Stored data
::::

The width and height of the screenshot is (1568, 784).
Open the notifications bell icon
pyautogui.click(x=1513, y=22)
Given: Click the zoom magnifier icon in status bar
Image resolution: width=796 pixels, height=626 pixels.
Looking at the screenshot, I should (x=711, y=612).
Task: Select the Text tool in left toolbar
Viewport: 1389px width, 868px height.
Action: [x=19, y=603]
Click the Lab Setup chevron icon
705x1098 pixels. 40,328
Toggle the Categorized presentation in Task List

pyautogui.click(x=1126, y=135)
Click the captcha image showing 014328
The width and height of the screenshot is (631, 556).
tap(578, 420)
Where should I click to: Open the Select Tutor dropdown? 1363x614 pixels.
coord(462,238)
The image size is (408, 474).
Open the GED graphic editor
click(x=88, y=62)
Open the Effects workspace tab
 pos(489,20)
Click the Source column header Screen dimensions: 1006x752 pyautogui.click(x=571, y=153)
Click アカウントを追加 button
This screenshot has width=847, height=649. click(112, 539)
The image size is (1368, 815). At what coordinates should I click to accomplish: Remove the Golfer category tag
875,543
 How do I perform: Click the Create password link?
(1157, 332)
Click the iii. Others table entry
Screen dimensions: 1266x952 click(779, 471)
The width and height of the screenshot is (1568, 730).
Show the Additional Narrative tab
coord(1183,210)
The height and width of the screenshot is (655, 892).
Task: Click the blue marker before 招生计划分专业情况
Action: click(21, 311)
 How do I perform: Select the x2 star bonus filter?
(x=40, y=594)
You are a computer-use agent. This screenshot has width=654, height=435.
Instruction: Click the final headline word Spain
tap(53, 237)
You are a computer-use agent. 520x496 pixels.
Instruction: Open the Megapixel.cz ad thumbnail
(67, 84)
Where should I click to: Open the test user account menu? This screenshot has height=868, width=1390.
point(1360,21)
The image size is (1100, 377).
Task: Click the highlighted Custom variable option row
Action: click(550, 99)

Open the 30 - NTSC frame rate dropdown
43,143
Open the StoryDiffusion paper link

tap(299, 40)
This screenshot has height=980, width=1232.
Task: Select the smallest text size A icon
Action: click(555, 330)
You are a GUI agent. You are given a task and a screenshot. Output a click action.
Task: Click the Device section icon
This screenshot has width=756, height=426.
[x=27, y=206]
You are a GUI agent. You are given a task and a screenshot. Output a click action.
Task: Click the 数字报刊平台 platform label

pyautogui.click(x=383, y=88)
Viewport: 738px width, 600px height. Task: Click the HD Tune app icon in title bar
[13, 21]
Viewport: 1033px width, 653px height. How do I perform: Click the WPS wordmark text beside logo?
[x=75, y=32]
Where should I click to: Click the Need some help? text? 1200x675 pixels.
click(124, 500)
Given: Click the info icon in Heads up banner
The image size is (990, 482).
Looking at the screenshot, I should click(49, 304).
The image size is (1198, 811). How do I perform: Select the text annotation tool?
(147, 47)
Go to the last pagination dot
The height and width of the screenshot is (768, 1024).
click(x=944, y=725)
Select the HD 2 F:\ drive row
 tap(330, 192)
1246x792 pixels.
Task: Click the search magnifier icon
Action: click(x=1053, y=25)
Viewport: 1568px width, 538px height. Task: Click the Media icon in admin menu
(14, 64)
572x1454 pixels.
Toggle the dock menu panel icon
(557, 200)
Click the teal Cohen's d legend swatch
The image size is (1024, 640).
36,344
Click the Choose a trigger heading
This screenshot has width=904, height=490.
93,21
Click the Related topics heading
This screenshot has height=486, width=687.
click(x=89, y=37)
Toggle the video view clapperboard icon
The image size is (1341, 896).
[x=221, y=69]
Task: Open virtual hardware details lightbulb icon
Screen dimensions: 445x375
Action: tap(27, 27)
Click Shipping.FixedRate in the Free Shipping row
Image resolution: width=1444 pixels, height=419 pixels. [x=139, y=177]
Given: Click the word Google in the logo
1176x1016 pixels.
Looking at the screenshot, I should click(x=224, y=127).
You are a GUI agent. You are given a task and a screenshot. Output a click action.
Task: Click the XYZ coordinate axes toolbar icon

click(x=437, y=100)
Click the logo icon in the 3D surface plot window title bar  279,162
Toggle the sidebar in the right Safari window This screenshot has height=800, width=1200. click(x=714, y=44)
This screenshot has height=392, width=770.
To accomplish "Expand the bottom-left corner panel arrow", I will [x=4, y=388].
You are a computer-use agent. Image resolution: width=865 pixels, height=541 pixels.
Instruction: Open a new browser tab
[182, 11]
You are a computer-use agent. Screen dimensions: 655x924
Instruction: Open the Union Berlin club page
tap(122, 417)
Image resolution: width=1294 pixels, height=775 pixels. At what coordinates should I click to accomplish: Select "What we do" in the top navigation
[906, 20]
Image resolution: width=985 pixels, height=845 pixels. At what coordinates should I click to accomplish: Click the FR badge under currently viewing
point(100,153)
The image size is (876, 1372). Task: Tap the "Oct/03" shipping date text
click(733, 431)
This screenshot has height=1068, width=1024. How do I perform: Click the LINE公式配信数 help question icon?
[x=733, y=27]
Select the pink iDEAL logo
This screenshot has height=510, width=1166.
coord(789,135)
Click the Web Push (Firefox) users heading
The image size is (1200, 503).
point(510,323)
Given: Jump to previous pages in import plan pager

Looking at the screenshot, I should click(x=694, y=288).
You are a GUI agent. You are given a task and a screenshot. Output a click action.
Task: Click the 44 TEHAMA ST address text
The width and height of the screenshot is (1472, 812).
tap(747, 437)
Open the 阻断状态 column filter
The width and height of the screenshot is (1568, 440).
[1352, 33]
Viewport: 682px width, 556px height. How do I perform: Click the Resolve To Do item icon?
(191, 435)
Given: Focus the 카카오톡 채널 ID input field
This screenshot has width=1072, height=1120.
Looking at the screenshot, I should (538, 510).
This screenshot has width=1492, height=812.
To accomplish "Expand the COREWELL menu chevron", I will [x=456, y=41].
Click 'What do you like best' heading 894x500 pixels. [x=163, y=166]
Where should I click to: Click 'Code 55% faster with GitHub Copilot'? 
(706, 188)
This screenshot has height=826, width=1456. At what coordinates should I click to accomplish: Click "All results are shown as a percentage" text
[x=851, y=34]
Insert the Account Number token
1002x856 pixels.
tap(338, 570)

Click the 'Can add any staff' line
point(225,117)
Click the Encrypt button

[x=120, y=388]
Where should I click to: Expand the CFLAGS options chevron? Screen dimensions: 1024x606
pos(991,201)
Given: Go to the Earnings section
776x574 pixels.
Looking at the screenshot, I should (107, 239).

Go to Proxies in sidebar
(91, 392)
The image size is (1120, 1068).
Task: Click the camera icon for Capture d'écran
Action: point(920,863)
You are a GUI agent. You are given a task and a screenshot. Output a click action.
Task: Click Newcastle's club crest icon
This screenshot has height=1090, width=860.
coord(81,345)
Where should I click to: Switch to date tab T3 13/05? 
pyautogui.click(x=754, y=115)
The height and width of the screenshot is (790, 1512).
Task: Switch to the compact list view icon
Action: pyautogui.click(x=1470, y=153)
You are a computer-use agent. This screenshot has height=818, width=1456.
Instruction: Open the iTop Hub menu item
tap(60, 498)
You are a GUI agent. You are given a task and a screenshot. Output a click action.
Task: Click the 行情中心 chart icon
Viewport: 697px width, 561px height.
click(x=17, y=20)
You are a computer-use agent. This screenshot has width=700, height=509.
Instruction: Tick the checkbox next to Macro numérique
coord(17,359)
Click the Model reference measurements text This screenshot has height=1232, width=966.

::::

EXERCISE INSTRUCTIONS: Exactly as they stand, set down the lines from the top of the data through the line with "Task: Select the Text tool in left toolbar".

RESULT FOR THIS TASK:
The width and height of the screenshot is (1568, 784).
Open the notifications bell icon
pyautogui.click(x=1513, y=22)
Given: Click the zoom magnifier icon in status bar
Image resolution: width=796 pixels, height=626 pixels.
Looking at the screenshot, I should (x=711, y=612).
Task: Select the Text tool in left toolbar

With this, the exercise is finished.